◆ Exercise instructions
Beneath this line sits some data. Return only its lines from the one holding "Where should I" through the one holding "Go to the Observations section", inclusive, exactly, with the images removed.

◆ Supplied material
━━━━━━━━━━

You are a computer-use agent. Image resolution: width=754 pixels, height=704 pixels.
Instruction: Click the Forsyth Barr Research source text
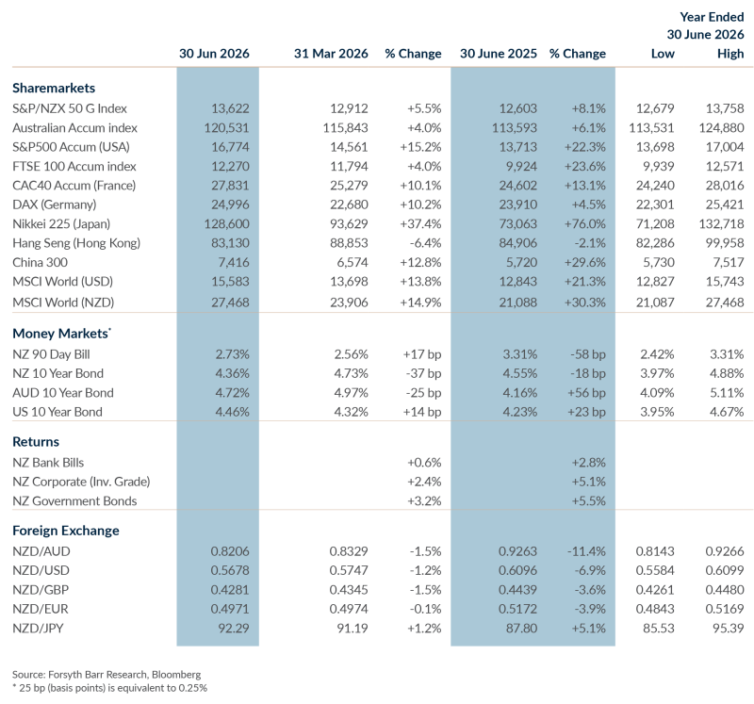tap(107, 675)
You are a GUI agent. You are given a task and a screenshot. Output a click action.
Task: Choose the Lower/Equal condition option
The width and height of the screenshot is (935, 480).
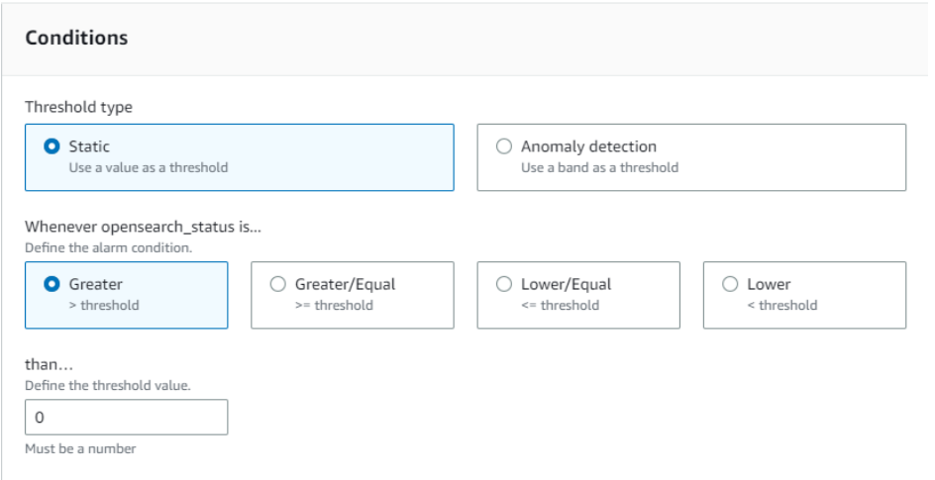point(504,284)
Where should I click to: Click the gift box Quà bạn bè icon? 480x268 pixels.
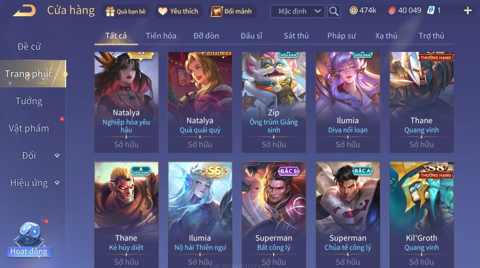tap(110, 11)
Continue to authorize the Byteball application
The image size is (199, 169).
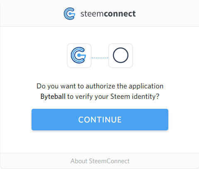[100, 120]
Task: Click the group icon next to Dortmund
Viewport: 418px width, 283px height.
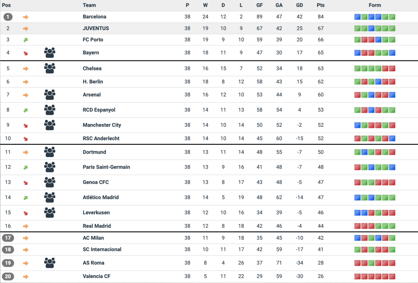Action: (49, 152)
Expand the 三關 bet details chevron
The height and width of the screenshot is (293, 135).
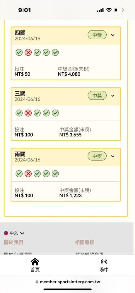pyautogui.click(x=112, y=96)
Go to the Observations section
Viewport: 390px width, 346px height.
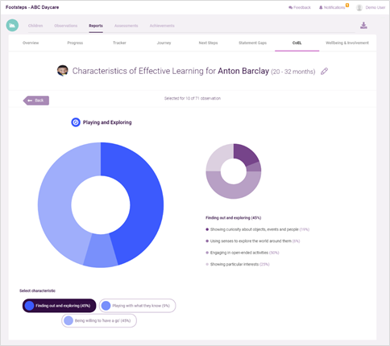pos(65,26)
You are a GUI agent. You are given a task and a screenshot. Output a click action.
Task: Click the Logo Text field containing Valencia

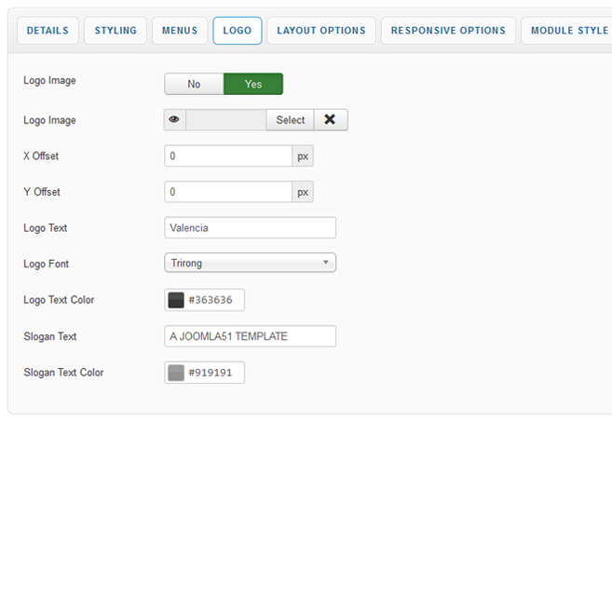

━━━━━━━━━━

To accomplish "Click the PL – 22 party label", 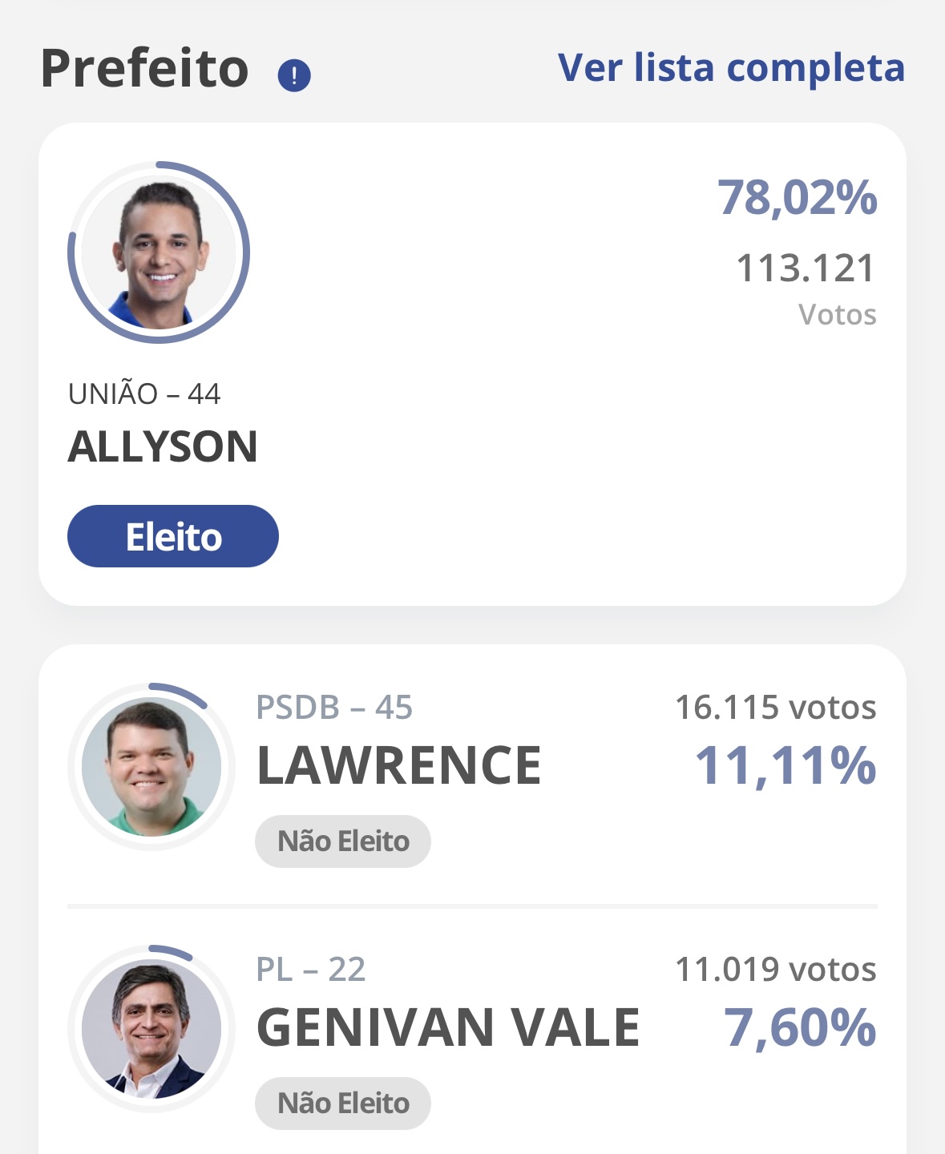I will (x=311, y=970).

━━━━━━━━━━

◆ Task response
Where should I click to: Click the gift box Quà bạn bè icon? 480x268 pixels.
tap(110, 11)
Continue to authorize the Byteball application
The image size is (199, 169).
[100, 120]
Task: Click the group icon next to Dortmund
Viewport: 418px width, 283px height.
Action: (49, 152)
Expand the 三關 bet details chevron
The height and width of the screenshot is (293, 135).
pyautogui.click(x=112, y=96)
Go to the Observations section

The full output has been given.